University leaders say the decision does not immediately change operations or services on the campus. Under the terms of the contract with the Qatar Foundation, the termination will take four years. Next, the university will create a team to ensure students complete their education, faculty and staff are supported, and research obligations are appropriately fulfilled.
The Board of Regents decided to reassess the university’s physical presence in Qatar in fall 2023 due to the heightened instability in the Middle East. Thursday morning, Regents discussed the topic with Welsh and other top administrators in an executive session. In the afternoon’s public session, Regent Mike Hernandez made a motion to terminate the agreement with the Qatar Foundation. The motion was seconded by Regent Randy Brooks and passed on a 7-1 vote. Regent Michael Plank dissented.

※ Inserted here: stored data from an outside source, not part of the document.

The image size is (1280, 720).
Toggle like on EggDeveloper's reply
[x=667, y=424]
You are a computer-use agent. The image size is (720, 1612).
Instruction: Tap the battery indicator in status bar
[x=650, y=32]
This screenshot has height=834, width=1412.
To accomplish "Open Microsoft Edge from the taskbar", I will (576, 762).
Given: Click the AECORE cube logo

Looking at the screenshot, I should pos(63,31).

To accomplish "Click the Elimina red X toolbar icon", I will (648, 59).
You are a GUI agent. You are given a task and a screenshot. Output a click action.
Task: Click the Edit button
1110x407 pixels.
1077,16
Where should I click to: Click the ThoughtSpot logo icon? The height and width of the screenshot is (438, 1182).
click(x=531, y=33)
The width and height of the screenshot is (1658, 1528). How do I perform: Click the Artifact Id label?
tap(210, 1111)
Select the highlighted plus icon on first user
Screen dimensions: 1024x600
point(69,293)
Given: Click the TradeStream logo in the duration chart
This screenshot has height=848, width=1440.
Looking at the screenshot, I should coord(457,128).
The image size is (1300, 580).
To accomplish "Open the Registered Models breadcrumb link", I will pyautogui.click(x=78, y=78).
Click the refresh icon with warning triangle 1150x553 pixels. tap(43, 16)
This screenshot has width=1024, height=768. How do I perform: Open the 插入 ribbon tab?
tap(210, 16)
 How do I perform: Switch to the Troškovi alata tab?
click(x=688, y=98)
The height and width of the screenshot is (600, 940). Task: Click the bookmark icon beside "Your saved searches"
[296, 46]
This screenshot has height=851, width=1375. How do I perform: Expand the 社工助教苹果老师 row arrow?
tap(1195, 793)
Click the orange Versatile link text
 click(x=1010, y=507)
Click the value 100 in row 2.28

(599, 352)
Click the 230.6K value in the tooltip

Concerns about the A&M campus in Qatar bubbled to the surface after reports from several outlets, including the Jerusalem Post referenced a letter from the Institute for the Study of Global Antisemitism and Policy (ISGAP) to US Officials about “alarming research findings exposing Qatar’s unreported and unregulated funding to Texas A&M University.”
In an exclusive interview last week with KBTX’s Rusty Surette, A&M President Mark Welsh said any allegation that Qatar has gained access to national security secrets through its campus is “insanity” and “irresponsible.”
Mahomes said the board decided Texas A&M can best advance its core mission — educating and serving Texans while advancing knowledge and innovation through world-class research — by concentrating its focus on Texas.
“The work in Qatar is great work,” Mahomes said. “But it is a fraction of what Texas A&M accomplishes year after year.”
He noted that Texas A&M and affiliated System agencies collaborate on research with about 30 other nations without operating separate campuses on foreign soil.
“The university has numerous other ways to give international students opportunities to be Aggies and to give Aggies opportunities to study internationally,” Mahomes said.
Texas A&M at Qatar (TAMUQ) opened in 2003 to advance education and research in chemical, mechanical, and petroleum engineering. TAMUQ is one of six U.S. universities in Qatar’s Education City.
“Over the last two decades, the Qatar campus has advanced ideals, graduated exceptional Aggie engineers, and is cemented as an important legacy of Texas A&M,” said Welsh. “As we look to the future of our land-, sea- and space-grant university, the global exchange of research and education will continue to be integral to our world-class campuses here in the U.S.”
Qatar is a peninsula that shares a land border with Saudi Arabia and sits across the Persian Gulf from Iran. The U.S. considers Qatar an ally and the nation hosts the largest U.S. military base in the Middle East. Scores of U.S. businesses operate in Qatar, including major Texas-based energy companies.